When executing an operation  $o_j$  that demands input data from another operation  $o_i$  the data transfer  $d_{i,j}$  is performed in control step  $cs(o_j)$  and needs to be bound to a *communication segment*, i.e. a connected set of links. The architecture shown in Figure 1 uses four links  $l_0$ - $l_3$  between neighbored containers. The communication segment to establish  $d_{i,j}$  uses a particular link  $l_s$  for the interval  $[b(o_i), b(o_j)]$ . That means that the link  $l_s$  between the connector at container  $b(o_i)$  and  $b(o_i)+1$  is occupied (assuming that  $b(o_i) < b(o_j)$ ) and  $l_s$  between  $b(o_i) + 1$  and  $b(o_i) + 2$  is occupied etc. However, the links  $l_s$  before  $b(o_i)$  and after  $b(o_j)$  are still free. One link  $l_s$  can be used to realize multiple data transfers  $d_{i,j}, d_{x,y}, i \neq x$  or  $j \neq y$  in the same control step if their intervals do not overlap (see Eq. 6). If they overlap, then different links  $l_r, l_s, r \neq s$  need to be used or  $d_{i,j}$  and  $d_{x,y}$  need to be performed in different control steps.

DATASET CONTENT:
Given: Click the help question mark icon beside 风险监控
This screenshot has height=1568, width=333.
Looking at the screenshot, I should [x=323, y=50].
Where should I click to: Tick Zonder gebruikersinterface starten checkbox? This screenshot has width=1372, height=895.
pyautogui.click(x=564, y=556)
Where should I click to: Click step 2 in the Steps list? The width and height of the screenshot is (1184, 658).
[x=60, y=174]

REQUIRED TASKS:
1. In the text on binding data transfers to communication segments, how many links does the architecture in Figure 1 use between neighbored containers?
2. Extend the text on binding data transfers to communication segments, beginning after its final sentence.
The listing has no connection to the text on binding data transfers to communication segments.

RESPONSES BY TASK:
1. Four links, labeled l0 through l3.

2.
$$[b(o_i), b(o_j)] \cap [b(o_x), b(o_y)] = \emptyset$$
(6)

After binding operations to containers, the decisions which memory address shall be used for a result and which links shall be used for a data transfer is trivial. When multiple memory addresses are free, then it does not affect the execution latency of the SI variant which one is used (however, binding of operations to containers has to assure that sufficient free memory addresses are available). When multiple links are free between two communicating containers, then it is not important which one is used (however, if no link is available the system has to find a solution, as explained in Section III). Therefore, according to the binding we focus on binding operations to containers in the following and use *First Fit* strategies for binding results to memory and data transfers to links.

After placement and binding are completed for an SI variant, the detailed information which operation shall execute on which container, which data transfer shall use which link etc. directly determines a specific configuration for the CGRI for each cycle of the SI execution. This configuration is stored in an on-chip configuration memory. In our prototype, we use 1024-bit configuration data for the CGRI and need between 40 and 50 KByte per FGRA (due to the size of the FGRA configurations, they have to be stored in the off-chip DRAM memory). When an SI is invoked, the CGRI is reconfigured cycle-by-cycle to control the SI execution.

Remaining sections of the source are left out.